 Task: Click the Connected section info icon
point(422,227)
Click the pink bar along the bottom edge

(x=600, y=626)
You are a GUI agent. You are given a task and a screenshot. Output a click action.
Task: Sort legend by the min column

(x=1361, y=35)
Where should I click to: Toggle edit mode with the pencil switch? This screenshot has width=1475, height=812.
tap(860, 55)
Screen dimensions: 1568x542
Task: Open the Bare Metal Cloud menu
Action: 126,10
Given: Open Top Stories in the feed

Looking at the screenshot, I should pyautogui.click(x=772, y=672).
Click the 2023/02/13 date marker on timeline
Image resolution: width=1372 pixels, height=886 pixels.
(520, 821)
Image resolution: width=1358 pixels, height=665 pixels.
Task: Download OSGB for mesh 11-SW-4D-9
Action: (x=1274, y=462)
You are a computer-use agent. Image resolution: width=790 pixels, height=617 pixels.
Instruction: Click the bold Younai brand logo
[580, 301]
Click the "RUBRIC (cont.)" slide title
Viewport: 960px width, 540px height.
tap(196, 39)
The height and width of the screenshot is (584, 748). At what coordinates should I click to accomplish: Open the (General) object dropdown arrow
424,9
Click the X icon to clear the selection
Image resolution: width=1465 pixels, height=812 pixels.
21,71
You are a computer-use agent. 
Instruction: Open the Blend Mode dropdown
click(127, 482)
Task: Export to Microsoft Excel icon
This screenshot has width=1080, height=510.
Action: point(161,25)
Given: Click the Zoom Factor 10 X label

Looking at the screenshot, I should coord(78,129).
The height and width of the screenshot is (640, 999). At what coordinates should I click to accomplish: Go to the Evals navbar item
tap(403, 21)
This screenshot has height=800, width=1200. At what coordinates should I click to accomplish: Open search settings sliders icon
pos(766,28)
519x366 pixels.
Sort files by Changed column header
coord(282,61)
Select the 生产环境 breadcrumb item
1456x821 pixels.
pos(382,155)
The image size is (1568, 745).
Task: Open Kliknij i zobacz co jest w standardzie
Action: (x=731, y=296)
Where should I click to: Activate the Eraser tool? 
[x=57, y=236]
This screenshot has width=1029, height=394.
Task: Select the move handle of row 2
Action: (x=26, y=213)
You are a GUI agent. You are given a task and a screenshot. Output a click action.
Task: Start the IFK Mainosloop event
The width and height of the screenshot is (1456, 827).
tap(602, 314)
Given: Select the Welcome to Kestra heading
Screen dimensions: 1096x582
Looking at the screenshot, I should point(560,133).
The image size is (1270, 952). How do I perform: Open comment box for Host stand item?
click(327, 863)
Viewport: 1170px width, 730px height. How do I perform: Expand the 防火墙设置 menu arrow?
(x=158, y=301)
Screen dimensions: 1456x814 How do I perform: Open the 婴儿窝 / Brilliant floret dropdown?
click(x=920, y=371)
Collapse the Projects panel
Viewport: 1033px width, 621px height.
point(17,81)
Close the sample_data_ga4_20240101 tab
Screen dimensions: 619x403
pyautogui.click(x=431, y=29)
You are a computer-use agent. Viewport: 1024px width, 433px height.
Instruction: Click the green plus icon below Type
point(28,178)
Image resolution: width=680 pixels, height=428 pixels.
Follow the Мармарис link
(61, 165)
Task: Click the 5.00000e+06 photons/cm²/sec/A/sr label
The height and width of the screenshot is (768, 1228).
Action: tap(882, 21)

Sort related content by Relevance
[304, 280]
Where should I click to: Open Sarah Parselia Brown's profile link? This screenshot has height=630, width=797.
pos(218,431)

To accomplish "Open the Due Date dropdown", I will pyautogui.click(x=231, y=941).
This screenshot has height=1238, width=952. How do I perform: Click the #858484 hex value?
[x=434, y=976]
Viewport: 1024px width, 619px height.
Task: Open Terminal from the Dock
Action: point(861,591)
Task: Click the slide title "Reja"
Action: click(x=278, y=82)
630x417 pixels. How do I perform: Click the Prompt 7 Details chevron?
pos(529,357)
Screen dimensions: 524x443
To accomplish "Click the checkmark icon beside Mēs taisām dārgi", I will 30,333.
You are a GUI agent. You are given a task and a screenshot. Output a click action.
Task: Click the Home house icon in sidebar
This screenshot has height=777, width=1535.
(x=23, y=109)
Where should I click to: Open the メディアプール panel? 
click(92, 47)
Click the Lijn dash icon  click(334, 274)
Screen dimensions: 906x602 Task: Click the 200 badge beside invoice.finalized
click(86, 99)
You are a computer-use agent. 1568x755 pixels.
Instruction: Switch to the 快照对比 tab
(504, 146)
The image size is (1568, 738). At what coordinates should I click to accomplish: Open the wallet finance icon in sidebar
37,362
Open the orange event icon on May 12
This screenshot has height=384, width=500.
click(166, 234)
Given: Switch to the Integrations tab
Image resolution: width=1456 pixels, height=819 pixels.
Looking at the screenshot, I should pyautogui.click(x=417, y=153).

-- Task instructions --
Can you copy out every line of the records above exactly as it appears, without changing anything?

-- Exercise output --
 Task: Click the Connected section info icon
point(422,227)
Click the pink bar along the bottom edge

(x=600, y=626)
You are a GUI agent. You are given a task and a screenshot. Output a click action.
Task: Sort legend by the min column

(x=1361, y=35)
Where should I click to: Toggle edit mode with the pencil switch? This screenshot has width=1475, height=812.
tap(860, 55)
Screen dimensions: 1568x542
Task: Open the Bare Metal Cloud menu
Action: 126,10
Given: Open Top Stories in the feed

Looking at the screenshot, I should pyautogui.click(x=772, y=672).
Click the 2023/02/13 date marker on timeline
Image resolution: width=1372 pixels, height=886 pixels.
(520, 821)
Image resolution: width=1358 pixels, height=665 pixels.
Task: Download OSGB for mesh 11-SW-4D-9
Action: (x=1274, y=462)
You are a computer-use agent. Image resolution: width=790 pixels, height=617 pixels.
Instruction: Click the bold Younai brand logo
[580, 301]
Click the "RUBRIC (cont.)" slide title
Viewport: 960px width, 540px height.
tap(196, 39)
The height and width of the screenshot is (584, 748). At what coordinates should I click to accomplish: Open the (General) object dropdown arrow
424,9
Click the X icon to clear the selection
Image resolution: width=1465 pixels, height=812 pixels.
21,71
You are a computer-use agent. 
Instruction: Open the Blend Mode dropdown
click(127, 482)
Task: Export to Microsoft Excel icon
This screenshot has width=1080, height=510.
Action: point(161,25)
Given: Click the Zoom Factor 10 X label

Looking at the screenshot, I should coord(78,129).
The height and width of the screenshot is (640, 999). At what coordinates should I click to accomplish: Go to the Evals navbar item
tap(403, 21)
This screenshot has height=800, width=1200. At what coordinates should I click to accomplish: Open search settings sliders icon
pos(766,28)
519x366 pixels.
Sort files by Changed column header
coord(282,61)
Select the 生产环境 breadcrumb item
1456x821 pixels.
pos(382,155)
The image size is (1568, 745).
Task: Open Kliknij i zobacz co jest w standardzie
Action: (x=731, y=296)
Where should I click to: Activate the Eraser tool? 
[x=57, y=236]
This screenshot has width=1029, height=394.
Task: Select the move handle of row 2
Action: (x=26, y=213)
You are a GUI agent. You are given a task and a screenshot. Output a click action.
Task: Start the IFK Mainosloop event
The width and height of the screenshot is (1456, 827).
tap(602, 314)
Given: Select the Welcome to Kestra heading
Screen dimensions: 1096x582
Looking at the screenshot, I should point(560,133).
The image size is (1270, 952). How do I perform: Open comment box for Host stand item?
click(327, 863)
Viewport: 1170px width, 730px height. How do I perform: Expand the 防火墙设置 menu arrow?
(x=158, y=301)
Screen dimensions: 1456x814 How do I perform: Open the 婴儿窝 / Brilliant floret dropdown?
click(x=920, y=371)
Collapse the Projects panel
Viewport: 1033px width, 621px height.
point(17,81)
Close the sample_data_ga4_20240101 tab
Screen dimensions: 619x403
pyautogui.click(x=431, y=29)
You are a computer-use agent. Viewport: 1024px width, 433px height.
Instruction: Click the green plus icon below Type
point(28,178)
Image resolution: width=680 pixels, height=428 pixels.
Follow the Мармарис link
(61, 165)
Task: Click the 5.00000e+06 photons/cm²/sec/A/sr label
The height and width of the screenshot is (768, 1228).
Action: tap(882, 21)

Sort related content by Relevance
[304, 280]
Where should I click to: Open Sarah Parselia Brown's profile link? This screenshot has height=630, width=797.
pos(218,431)

To accomplish "Open the Due Date dropdown", I will pyautogui.click(x=231, y=941).
This screenshot has height=1238, width=952. How do I perform: Click the #858484 hex value?
[x=434, y=976]
Viewport: 1024px width, 619px height.
Task: Open Terminal from the Dock
Action: point(861,591)
Task: Click the slide title "Reja"
Action: click(x=278, y=82)
630x417 pixels. How do I perform: Click the Prompt 7 Details chevron?
pos(529,357)
Screen dimensions: 524x443
To accomplish "Click the checkmark icon beside Mēs taisām dārgi", I will 30,333.
You are a GUI agent. You are given a task and a screenshot. Output a click action.
Task: Click the Home house icon in sidebar
This screenshot has height=777, width=1535.
(x=23, y=109)
Where should I click to: Open the メディアプール panel? 
click(92, 47)
Click the Lijn dash icon  click(334, 274)
Screen dimensions: 906x602 Task: Click the 200 badge beside invoice.finalized
click(86, 99)
You are a computer-use agent. 1568x755 pixels.
Instruction: Switch to the 快照对比 tab
(504, 146)
The image size is (1568, 738). At what coordinates should I click to accomplish: Open the wallet finance icon in sidebar
37,362
Open the orange event icon on May 12
This screenshot has height=384, width=500.
click(166, 234)
Given: Switch to the Integrations tab
Image resolution: width=1456 pixels, height=819 pixels.
Looking at the screenshot, I should pyautogui.click(x=417, y=153).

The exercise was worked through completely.